Extracted records

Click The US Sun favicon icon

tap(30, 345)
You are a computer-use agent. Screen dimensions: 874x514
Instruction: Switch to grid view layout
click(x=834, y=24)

§ **Assignment**
An accurate, complete transcription of the records above is needed.

§ **Written answer**
Click The US Sun favicon icon

tap(30, 345)
You are a computer-use agent. Screen dimensions: 874x514
Instruction: Switch to grid view layout
click(x=834, y=24)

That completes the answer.